Le choix des armoires électriques est judicieux pour observer ces réactions. Ce support est discret, il ne dérange ni le piéton, ni le riverain.
Oui, il fait partie de l’espace urbain. J’ai du mal à poser une image sur un mur si elle n’est pas en accord, en cohérence avec le lieu. Pour moi le choix du support est très important, il va déterminer le résultat final. Il met en valeur ton travail autant qu’il le valide. C’est plus qu’une simple surface d’inscription, il te permet de t’exprimer. Il donne des intentions et une portée à ton visuel.
Je vois de grandes différences entre tes pochoirs et tes stickers.
Moi ce qui m’anime c’est l’interaction que je produis sur la ville. Mon but ne se limite pas à simplement poser des stickers mais de voir la réaction des gens. Pour te donner un exemple, mettre des stickers en Thaï;lande et mélanger des symboles urbains avec des traits culturels symboliques de là-bas, je trouve ça intéressant. Après je ne suis pas à poser des stickers partout, mais par contre tu as raison, les deux démarches sont différentes. La portée et l’aboutissement personnels ne sont pas les mêmes.
Les dimensions des têtes sont-elles importantes pour toi ?
Faire un grand pochoir sur une armoire c’est déjà quelque chose, mais faire un mur de 7 mètres s’en est une autre. Ta relation avec le mur est très différente, tu es en prise avec la matière. Dans l’évolution de ton travail, dans la construction du mur, tu vis intensément le moment de la création, de la construction. Tu donnes vie au personnage. Quand je prends mon temps, je la sens vivre, prendre vie sur la matière que je travaille. Il y a des réalisations qui me parlent plus que d’autres.

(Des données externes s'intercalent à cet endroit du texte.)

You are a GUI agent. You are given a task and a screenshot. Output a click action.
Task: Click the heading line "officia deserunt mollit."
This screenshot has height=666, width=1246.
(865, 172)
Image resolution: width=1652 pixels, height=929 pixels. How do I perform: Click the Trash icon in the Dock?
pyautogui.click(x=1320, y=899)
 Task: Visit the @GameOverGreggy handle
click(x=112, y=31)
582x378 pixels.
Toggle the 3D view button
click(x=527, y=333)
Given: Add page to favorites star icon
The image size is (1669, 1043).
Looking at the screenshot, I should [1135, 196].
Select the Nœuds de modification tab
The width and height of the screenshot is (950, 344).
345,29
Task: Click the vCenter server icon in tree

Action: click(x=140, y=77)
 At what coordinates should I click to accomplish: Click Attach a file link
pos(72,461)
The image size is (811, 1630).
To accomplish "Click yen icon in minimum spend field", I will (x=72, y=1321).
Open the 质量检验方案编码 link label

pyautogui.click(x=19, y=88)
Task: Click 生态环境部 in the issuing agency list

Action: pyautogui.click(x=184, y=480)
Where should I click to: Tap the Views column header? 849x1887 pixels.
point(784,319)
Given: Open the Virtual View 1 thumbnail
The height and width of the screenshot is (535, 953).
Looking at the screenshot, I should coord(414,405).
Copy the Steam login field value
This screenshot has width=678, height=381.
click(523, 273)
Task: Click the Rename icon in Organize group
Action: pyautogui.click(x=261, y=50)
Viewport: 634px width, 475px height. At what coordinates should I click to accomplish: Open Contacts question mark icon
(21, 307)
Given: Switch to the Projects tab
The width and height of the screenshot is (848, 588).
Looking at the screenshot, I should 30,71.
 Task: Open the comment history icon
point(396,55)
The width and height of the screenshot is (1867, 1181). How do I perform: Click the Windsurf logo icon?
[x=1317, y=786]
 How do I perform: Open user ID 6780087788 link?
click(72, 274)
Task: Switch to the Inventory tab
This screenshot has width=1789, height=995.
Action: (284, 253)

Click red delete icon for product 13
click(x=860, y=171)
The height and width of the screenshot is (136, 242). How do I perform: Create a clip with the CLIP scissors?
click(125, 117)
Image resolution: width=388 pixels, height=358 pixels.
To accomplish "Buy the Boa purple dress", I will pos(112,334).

Alors que la tête est toujours la même !
Lors de la création, tu poses une énergie sur ce que tu fais. Je pense qu’au moment de la réalisation il y a quelque chose qui passe : la matière, la couleur, la lumière sont des électrons, et toi tu donnes de l’énergie à ces éléments, et eux te renvoient quelque chose. Les 6 têtes — dont est tiré le visuel d’Open Your Eyes — que je faisais d’abord dans des soirées, il y en avait, déjà à l’époque, qui me parlaient plus que d’autres, alors que la base est la même. Il y a quelque chose… À chaque fois que j’attaquais une toile j’étais dans une énergie différente, je parle d’énergie pas de spiritualité.
Combien avez-vous fait de pochoirs ?
On en a fait trente sur Paris. On partait avec Missill et on faisait 6 à 7 pochoirs dans la nuit. On faisait attention pour voir s’il n’y avait pas de flics. On a fait cette série ensemble et puis ensuite j’ai continué toute seule.
Est-ce qu’ils restent bien en place ?
Ils sont restés très longtemps, car les armoires électriques sont des supports qui sont très peu utilisés. Les sociétés de nettoyage s’attaquent aux murs et elles n’ont pas dû réagir sur le moment à cette nouvelle intrusion. Du coup certaines réalisations sont restées très longtemps, celui des Champs-Élysées est resté plus de six mois, alors que c’est un lieu qui efface instantanément le moindre graffiti. À Bastille, c’est resté longtemps, celui de La Chapelle y est encore, alors que cela fait un an et demi. La durée de vie des pochoirs est fonction des lieux.
Quel rapport entretiens-tu avec la photographie ? Sur ton site internet ce n’est pas forcément tes photos qui sont présentées par exemple.
Un des points fort du projet Open Your Eyes c’est que chacun peut s’identifier à cette image. Elle est simple, elle est en noir et blanc, elle ressemble à un symbole. Certains y voient Miles Davis… en tout cas il y a plein de ressemblances possibles. Ça, c’est une des idées d’Open Your Eyes, chacun peut interpréter à sa convenance ce visage. Chacun peut prendre des photos et nous l’envoyer sur le site internet par exemple.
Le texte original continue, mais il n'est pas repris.